» **Task directions**
From the line that includes "This screenshot has height=568, width=1568." down to the final line of the data below, copy every line exactly and leave the rest out.

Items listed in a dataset
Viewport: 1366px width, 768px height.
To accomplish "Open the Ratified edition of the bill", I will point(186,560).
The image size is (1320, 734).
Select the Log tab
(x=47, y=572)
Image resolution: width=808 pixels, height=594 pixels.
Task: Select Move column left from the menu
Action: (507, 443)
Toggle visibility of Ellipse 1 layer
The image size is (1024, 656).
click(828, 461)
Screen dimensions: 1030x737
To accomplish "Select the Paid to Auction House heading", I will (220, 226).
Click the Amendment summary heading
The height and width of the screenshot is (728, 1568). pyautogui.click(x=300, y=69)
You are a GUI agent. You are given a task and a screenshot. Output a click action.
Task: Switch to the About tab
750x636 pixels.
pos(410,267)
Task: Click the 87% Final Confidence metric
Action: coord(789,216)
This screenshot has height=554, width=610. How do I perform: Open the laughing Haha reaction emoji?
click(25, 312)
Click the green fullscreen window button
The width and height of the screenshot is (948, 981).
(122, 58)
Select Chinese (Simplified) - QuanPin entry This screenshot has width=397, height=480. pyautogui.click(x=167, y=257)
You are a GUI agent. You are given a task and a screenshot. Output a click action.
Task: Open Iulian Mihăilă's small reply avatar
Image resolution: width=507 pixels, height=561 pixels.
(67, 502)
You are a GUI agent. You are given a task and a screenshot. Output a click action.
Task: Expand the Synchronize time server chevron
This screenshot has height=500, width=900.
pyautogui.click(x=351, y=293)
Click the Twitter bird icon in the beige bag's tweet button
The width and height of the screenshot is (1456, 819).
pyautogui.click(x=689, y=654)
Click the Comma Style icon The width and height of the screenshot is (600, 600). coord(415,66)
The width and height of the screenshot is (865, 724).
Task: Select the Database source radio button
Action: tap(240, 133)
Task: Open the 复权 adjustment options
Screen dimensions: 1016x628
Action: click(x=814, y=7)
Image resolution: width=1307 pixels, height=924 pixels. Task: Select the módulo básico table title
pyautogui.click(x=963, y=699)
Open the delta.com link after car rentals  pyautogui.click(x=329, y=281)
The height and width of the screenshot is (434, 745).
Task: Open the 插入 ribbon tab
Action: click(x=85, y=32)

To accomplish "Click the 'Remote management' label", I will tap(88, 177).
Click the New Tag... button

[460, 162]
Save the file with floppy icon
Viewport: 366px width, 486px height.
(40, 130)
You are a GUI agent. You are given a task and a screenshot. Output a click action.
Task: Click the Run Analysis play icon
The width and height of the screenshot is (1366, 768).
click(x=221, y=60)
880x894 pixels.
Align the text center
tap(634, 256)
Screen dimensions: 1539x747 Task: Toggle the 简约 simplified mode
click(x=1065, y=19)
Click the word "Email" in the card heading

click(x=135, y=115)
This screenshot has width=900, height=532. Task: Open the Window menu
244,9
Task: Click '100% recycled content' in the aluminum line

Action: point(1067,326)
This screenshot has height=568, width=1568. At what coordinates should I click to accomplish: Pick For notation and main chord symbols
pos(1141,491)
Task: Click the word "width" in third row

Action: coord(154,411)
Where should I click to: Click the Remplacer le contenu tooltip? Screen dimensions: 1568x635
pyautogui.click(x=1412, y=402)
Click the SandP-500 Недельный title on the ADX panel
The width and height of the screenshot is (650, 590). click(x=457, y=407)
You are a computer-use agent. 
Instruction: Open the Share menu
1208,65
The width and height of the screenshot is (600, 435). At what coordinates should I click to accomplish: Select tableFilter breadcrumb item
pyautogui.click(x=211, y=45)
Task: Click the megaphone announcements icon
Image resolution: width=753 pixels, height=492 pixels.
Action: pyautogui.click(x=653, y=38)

» **Result of the task**
This screenshot has height=568, width=1568. At what coordinates should I click to accomplish: Pick For notation and main chord symbols
pos(1141,491)
Task: Click the word "width" in third row

Action: coord(154,411)
Where should I click to: Click the Remplacer le contenu tooltip? Screen dimensions: 1568x635
pyautogui.click(x=1412, y=402)
Click the SandP-500 Недельный title on the ADX panel
The width and height of the screenshot is (650, 590). click(x=457, y=407)
You are a computer-use agent. 
Instruction: Open the Share menu
1208,65
The width and height of the screenshot is (600, 435). At what coordinates should I click to accomplish: Select tableFilter breadcrumb item
pyautogui.click(x=211, y=45)
Task: Click the megaphone announcements icon
Image resolution: width=753 pixels, height=492 pixels.
Action: pyautogui.click(x=653, y=38)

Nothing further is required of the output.